This is my second annual report on the Judiciary, and in it I am going to discuss only one issue—in an effort to increase even more the chances that people will take notice. That is important because the issue has been ignored far too long and has now reached the level of a constitutional crisis that threatens to undermine the strength and independence of the federal Judiciary.

I am talking about the failure to raise judicial pay. This is usually the point at which many will put down the annual report and return to the Rose Bowl, but bear with me long enough to consider just three very revealing charts prepared by the Administrative Office of the United States Courts. The first shows that, in 1969, federal district judges made 21 percent more than the dean at a top law school and 43 percent more than its senior law professors.

Today, federal district judges are paid substantially less than—about half—what the deans and senior law professors at top schools are paid. See, e.g., Report of the National Commission on the Public Service, URGENT BUSINESS FOR AMERICA: REVITALIZING THE FEDERAL GOVERNMENT FOR THE 21ST CENTURY 22-23 (January 2003) (the Volcker Commission Report). (We do not even talk about comparisons with the practicing bar anymore. Beginning lawyers fresh out of law school in some cities will earn more in their first year than the most experienced federal district judges before whom those lawyers hope to practice some day.)

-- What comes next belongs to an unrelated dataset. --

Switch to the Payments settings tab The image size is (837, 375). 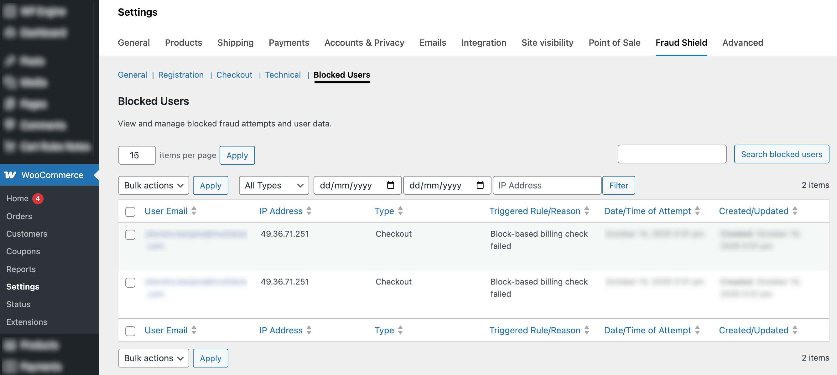(289, 43)
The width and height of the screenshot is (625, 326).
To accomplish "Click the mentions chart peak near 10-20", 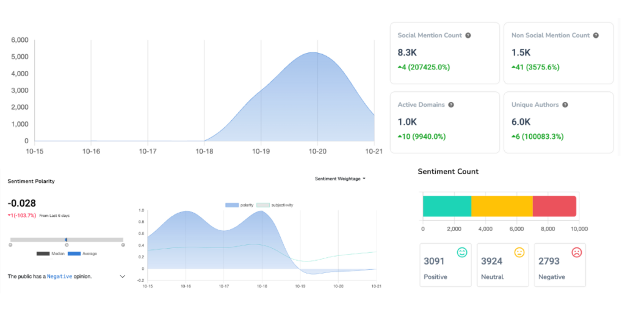I will [313, 53].
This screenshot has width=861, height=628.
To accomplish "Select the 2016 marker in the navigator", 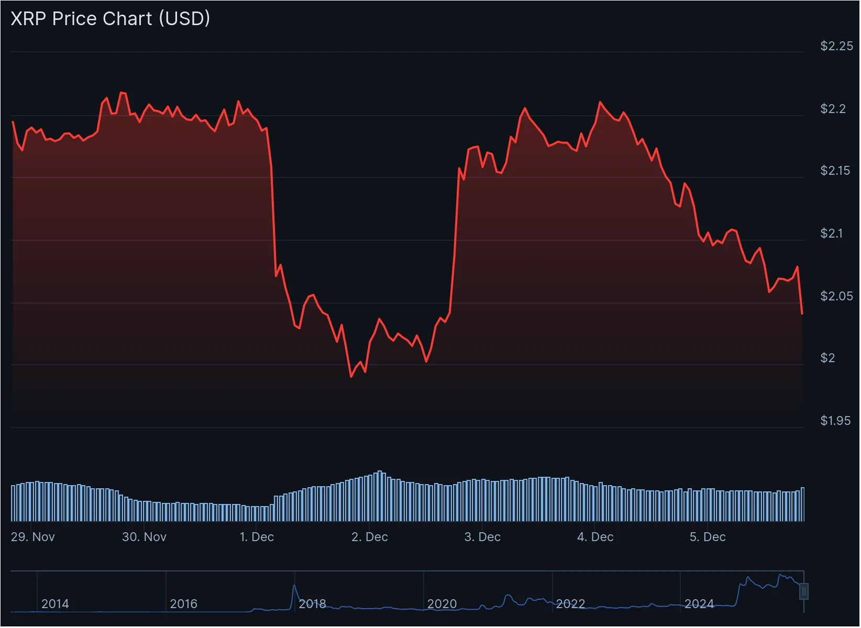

The next chart shows how federal judges have fared compared not to those in the legal profession, but to U.S. workers in general. Adjusted for inflation, the average U.S. worker’s wages have risen 17.8 percent in real terms since 1969. Federal judicial pay has declined 23.9 percent—creating a 41.7 percent gap.

Some of you may be thinking—"So what? We are still able to find lawyers who want to be judges." But look at the next and last chart. An important change is taking place in where judges come from—particularly trial judges. In the Eisenhower Administration, roughly 65 percent came from the practicing bar, with 35 percent from the public sector. Today the numbers are about reversed—roughly 60 percent from the public sector, less than 40 percent from private practice. It changes the nature of the federal Judiciary when judges are no longer drawn primarily from among the best lawyers in the practicing bar.

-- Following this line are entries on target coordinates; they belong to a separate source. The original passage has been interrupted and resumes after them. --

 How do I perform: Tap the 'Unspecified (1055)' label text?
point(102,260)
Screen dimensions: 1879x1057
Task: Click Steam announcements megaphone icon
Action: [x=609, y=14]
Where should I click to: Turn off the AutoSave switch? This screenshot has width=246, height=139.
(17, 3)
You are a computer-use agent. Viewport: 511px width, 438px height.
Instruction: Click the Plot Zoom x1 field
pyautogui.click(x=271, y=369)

This is not the first time this issue has been raised in one of these annual reports. Twenty years ago Chief Justice William H. Rehnquist submitted his first year-end report. He specifically focused on the inadequacy of judicial compensation. He pointed out that Congress had failed, over a period of nearly two decades, to provide judges with salaries commensurate with increases in the cost of living and the importance of their responsibilities. Chief Justice Rehnquist emphasized that, because a capable and qualified federal Judiciary is essential to the proper functioning of our system of government, judicial compensation is critically important to the country as a whole. Congress responded to these arguments through the Ethics Reform Act of 1989, Pub. L. No. 101-94, 103 Stat. 1716 (1989), which provided for a phased-in adjustment that helped to make up for the previous years of salary erosion. However, the mechanisms set up in that Act to prevent future salary erosion have failed, and judicial salaries have continued to fall further and further behind the cost of living.

In the face of continuing congressional inaction to fix these problems, the late Chief returned to this subject again and again in his year-end reports. Sixteen years later, Congress has still not enacted a salary increase, providing instead only occasional and modest cost-of-living adjustments. A bad situation once again has reached the level of a crisis.

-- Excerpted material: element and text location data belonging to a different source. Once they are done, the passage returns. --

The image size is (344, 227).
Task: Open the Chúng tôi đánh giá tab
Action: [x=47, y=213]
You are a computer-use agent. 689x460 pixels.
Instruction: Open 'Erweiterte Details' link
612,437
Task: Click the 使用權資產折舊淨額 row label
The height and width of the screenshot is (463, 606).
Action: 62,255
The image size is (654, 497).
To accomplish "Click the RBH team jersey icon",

As Chief Justice Rehnquist observed, federal judges willingly make a number of sacrifices as a part of judicial life. They accept difficult work, public criticism, even threats to personal safety. Federal judges, who have historically been leaders of the bar before joining the bench, do not expect to receive salaries commensurate with what they could easily earn in private practice. They can rightly expect, however, to be treated more fairly than they have been. Judges, who have the obligation to make decisions without regard to public favor and who must frequently make unpopular decisions, have no constituency in Congress to voice their concerns. They must rely on fact, equity, and reason to speak on their behalf. Those considerations make clear that the time is ripe for our Nation’s judges to receive a substantial salary increase.

Congressional inaction in the face of this situation is grievously unfair. Since Chief Justice Rehnquist first called for a pay raise twenty years ago, the decline in real compensation has continued. Judges who willingly make substantial sacrifices in support of public service are being asked to bear unreasonable burdens. In the face of decades of congressional inaction, many judges who must attend to their families and futures have no realistic choiceexcept to retire from judicial service and return to private practice. The numbers are sobering. In the past six years, 38 judges have left the federal bench, including 17 in the last two years. If judicial appointment ceases to be the capstone of a distinguished career and instead becomes a stepping stone to a lucrative position in private practice, the Framers’ goal of a truly independent Judiciary will be placed in serious jeopardy.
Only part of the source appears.